PROBLEM DETAILS: Copy out every line from the records that includes "dropdown".

-------- RECORDS SUPPLIED --------

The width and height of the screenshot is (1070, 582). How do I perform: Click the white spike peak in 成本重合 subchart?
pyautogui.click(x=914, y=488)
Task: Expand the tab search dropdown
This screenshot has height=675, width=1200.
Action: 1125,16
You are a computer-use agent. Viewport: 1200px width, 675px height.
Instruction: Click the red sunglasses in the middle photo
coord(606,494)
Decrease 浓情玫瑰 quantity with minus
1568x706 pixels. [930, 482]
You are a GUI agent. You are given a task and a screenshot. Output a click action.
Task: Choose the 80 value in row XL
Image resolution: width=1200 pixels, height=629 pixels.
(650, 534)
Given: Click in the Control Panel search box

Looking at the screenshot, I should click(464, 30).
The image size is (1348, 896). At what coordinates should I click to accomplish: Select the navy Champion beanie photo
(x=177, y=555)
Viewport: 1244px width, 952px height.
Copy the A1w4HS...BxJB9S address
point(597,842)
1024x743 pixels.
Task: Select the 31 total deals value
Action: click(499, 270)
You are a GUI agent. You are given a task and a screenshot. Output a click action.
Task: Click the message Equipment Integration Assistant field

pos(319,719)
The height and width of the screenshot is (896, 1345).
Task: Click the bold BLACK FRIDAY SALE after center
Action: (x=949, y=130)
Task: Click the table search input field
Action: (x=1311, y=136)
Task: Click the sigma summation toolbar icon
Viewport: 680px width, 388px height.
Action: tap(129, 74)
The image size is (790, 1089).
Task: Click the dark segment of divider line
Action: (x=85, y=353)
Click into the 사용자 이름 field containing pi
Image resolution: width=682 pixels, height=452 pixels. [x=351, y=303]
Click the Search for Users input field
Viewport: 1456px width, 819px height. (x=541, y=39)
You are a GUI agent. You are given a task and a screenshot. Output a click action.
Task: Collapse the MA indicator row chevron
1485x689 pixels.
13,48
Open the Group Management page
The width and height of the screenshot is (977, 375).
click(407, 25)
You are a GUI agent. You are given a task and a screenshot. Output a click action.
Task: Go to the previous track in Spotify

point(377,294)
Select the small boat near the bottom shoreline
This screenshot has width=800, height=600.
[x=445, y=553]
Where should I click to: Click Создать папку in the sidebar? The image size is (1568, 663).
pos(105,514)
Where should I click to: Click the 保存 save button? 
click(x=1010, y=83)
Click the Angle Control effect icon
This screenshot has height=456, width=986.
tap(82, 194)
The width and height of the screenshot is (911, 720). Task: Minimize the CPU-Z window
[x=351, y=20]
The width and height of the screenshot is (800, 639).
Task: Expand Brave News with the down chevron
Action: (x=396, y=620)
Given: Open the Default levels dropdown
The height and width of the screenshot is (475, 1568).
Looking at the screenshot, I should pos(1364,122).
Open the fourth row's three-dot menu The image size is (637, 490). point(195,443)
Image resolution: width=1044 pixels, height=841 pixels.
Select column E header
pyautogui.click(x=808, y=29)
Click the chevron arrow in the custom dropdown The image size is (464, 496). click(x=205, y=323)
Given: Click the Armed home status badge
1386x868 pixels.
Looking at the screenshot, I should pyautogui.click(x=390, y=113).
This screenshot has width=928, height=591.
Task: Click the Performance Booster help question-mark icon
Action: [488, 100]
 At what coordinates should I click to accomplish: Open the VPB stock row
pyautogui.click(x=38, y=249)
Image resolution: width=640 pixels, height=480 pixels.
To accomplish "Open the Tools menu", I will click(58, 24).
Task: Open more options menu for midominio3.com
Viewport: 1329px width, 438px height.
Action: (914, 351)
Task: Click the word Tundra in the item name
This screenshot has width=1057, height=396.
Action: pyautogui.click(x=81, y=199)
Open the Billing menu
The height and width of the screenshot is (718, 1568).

--------

RESULT BELOW:
Task: Expand the tab search dropdown
Given: Open the Default levels dropdown
Click the chevron arrow in the custom dropdown The image size is (464, 496). click(x=205, y=323)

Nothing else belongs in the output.